__DATA SHOWN__:

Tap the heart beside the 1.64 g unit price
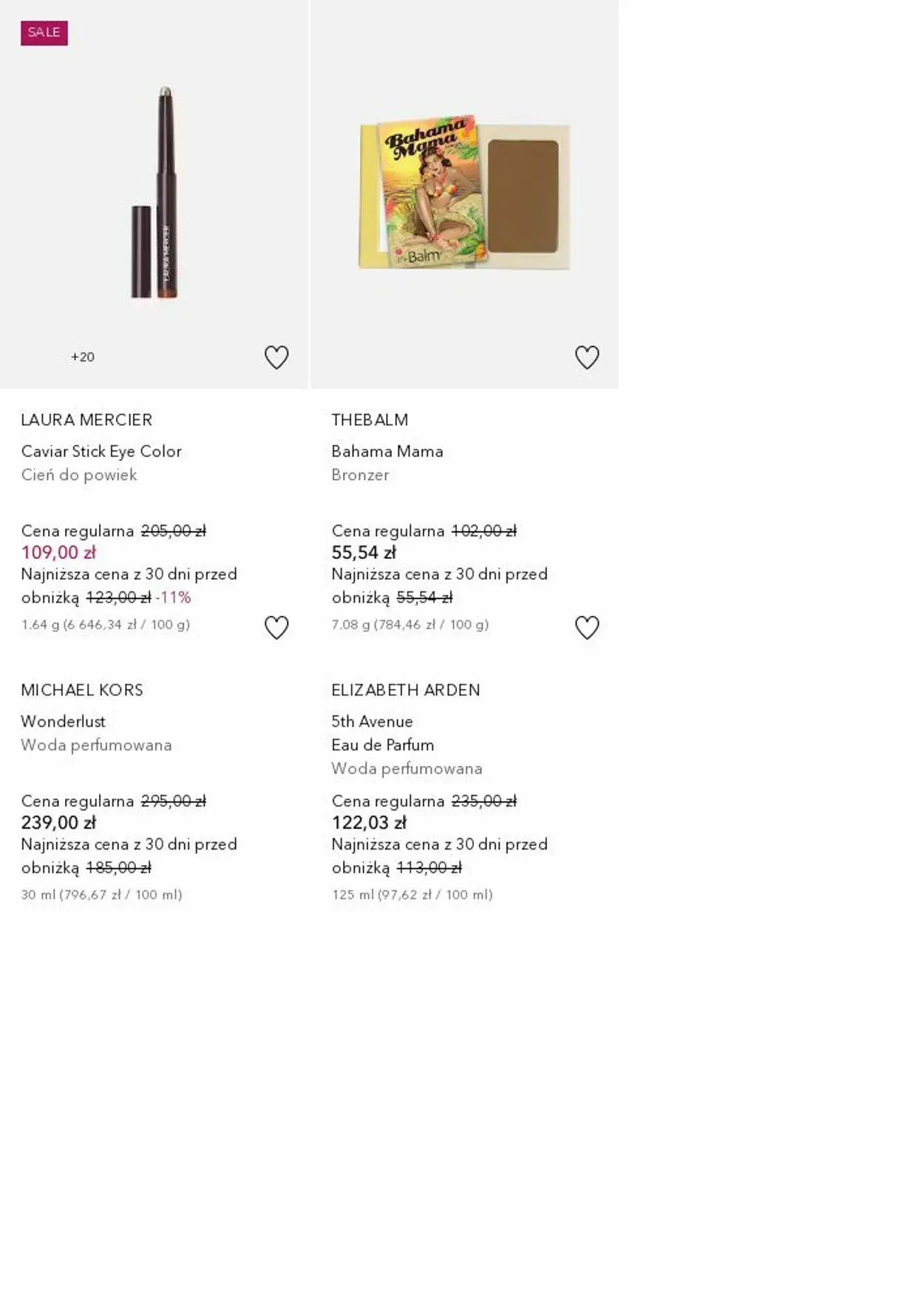 coord(276,628)
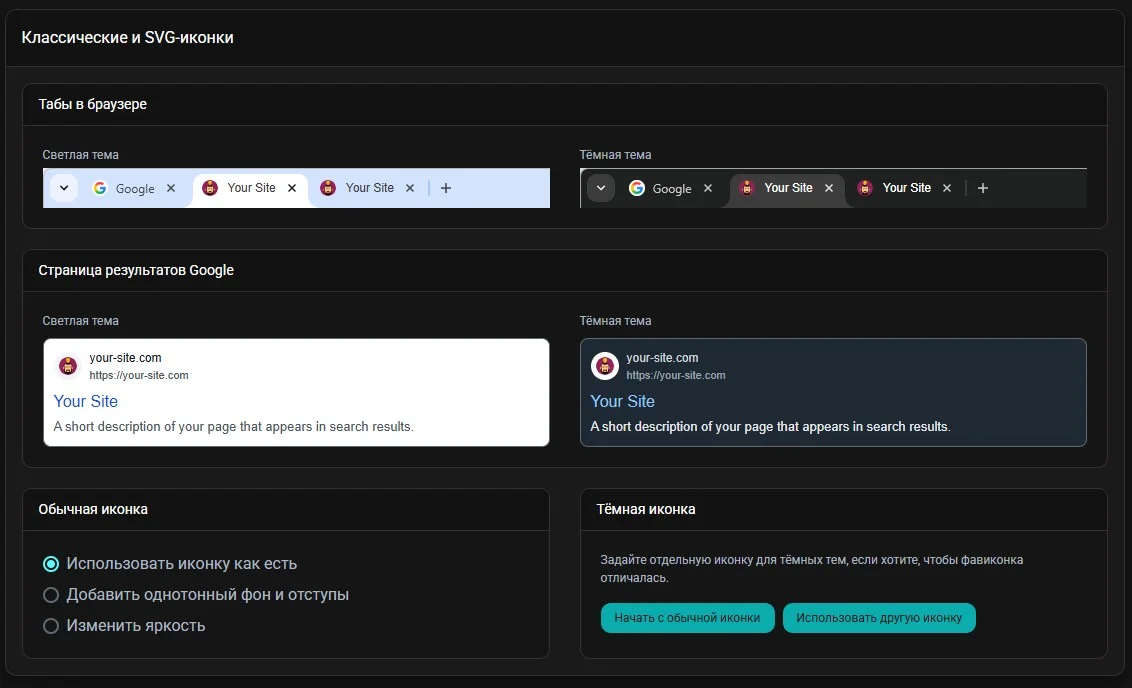Click the Google favicon in the light theme tab
1132x688 pixels.
pos(99,188)
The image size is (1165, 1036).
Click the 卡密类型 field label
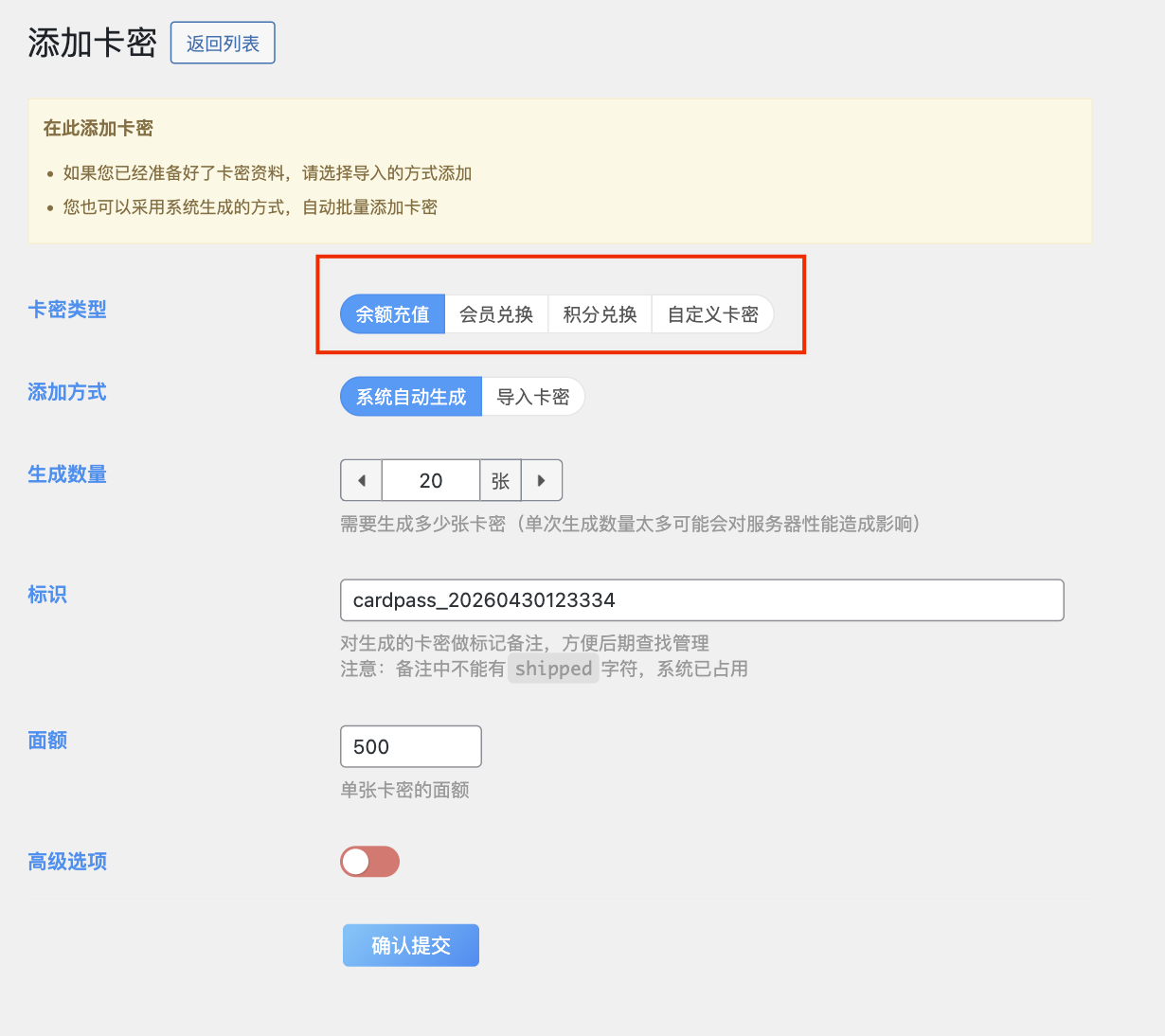(66, 309)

__TASK GOAL__:
Could you transcribe the records above exactly, leaving every picture out?

__TASK SOLUTION__:
Tap the heart beside the 1.64 g unit price
 coord(276,628)
Click the Google favicon in the light theme tab
1132x688 pixels.
pos(99,188)
The image size is (1165, 1036).
Click the 卡密类型 field label
(66, 309)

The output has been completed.